No press articles carry any mention of the Minister's expressed concern for the victims or a plan of action taken by her on their behalf. She made no mention of counselling for the women. There was no question of the Minister exploring the possibility of the Government taking legal proceedings. In fact, the Niland report indicates that the reverse was true as far as the alleged victims were concerned: they did not take action and they were not seeking to take action. Where were the counselling and the educative programs for the alleged victims who had been complaining of their problems for more than 12 months? There was no statement that the Minister would review procedures to ensure that the Griffiths affair would never be repeated. There was not one word, not one decision, from the Minister for the Status of Women. I remind the House that this was all well before the Premier, under Opposition and media pressure, announced the Niland inquiry.
From the resignation of the former Minister to the Premier's announcement of an inquiry - a whole month - there was not one initiative taken by the Minister, not one example of leadership or decisive action; just blind support of the Premier. If the Niland report had not been forced on this Government, where would female ministerial staff stand now? What justice would have been afforded the alleged victims of the Griffiths affair? The Niland report makes sweeping recommendations to overhaul administrative procedures to protect women working on ministerial staffs. It provides ample evidence of the breakdown in procedures and guidelines that had occurred prior to the resignation of the former police Minister. But we are still waiting for a response from the Minister for the Status of Women. No opinion was uttered as to the effectiveness of the Niland proposals. There were crazy statements from the Minister about alleged conspiracies going on out in the New South Wales trade union movement and the New South Wales labour force. On 24 August in a media release she alleged that the Labor Council, in
Page 4680
association with the Labor Party, has drawn up a plan to halve the number of public sector employees in this State.
Yesterday there was a brilliant performance from the Minister in which she alleged there would be a series of politically motivated industrial stoppages over the next 12 months. That is the sort of hysterical and half-baked action we see from a very poor-performing Minister for Industrial Relations and Employment and Minister for the Status of Women. In the estimates committees, and since, the Minister defended the performance of her Ministry for the Status of Women. She has certainly been preoccupied by that. Even the allegations in the estimates committees about the management within her ministry should not have distracted her from the very serious allegations and concerns flowing from the Niland report. Yesterday in this House the Minister continued her stonewalling. In response to a question from me about what she intended to do about the issue she said, in effect: I will act if the Minister in charge of me, the Premier, allows me to act - I am more than happy to do that if the Premier allows that to occur.

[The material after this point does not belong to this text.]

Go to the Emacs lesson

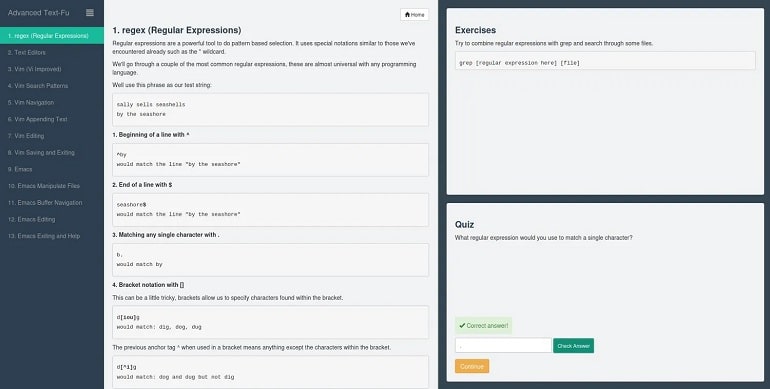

As a woman in this House I am appalled by the Minister's submissiveness on this issue.
Mr SPEAKER: Order! I call the honourable member for Ku-ring-gai to order.

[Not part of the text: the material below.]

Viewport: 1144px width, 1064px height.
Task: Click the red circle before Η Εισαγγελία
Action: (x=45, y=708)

Ms ALLAN: In this Chamber we must be concerned about recommendations -
Mr SPEAKER: Order! I call the honourable member for Ku-ring-gai to order for the second time. I call the honourable member for Davidson to order. I call the honourable member for Newcastle to order.
Ms ALLAN: If you accept the title of Minister for the Status of Women you work to earn it. [Time expired.]
Mrs CHIKAROVSKI (Lane Cove - Minister for Industrial Relations and Employment, and Minister for the Status of Women) [3.29]: Mr Speaker -
Mr SPEAKER: Order! I call the honourable member for Smithfield to order.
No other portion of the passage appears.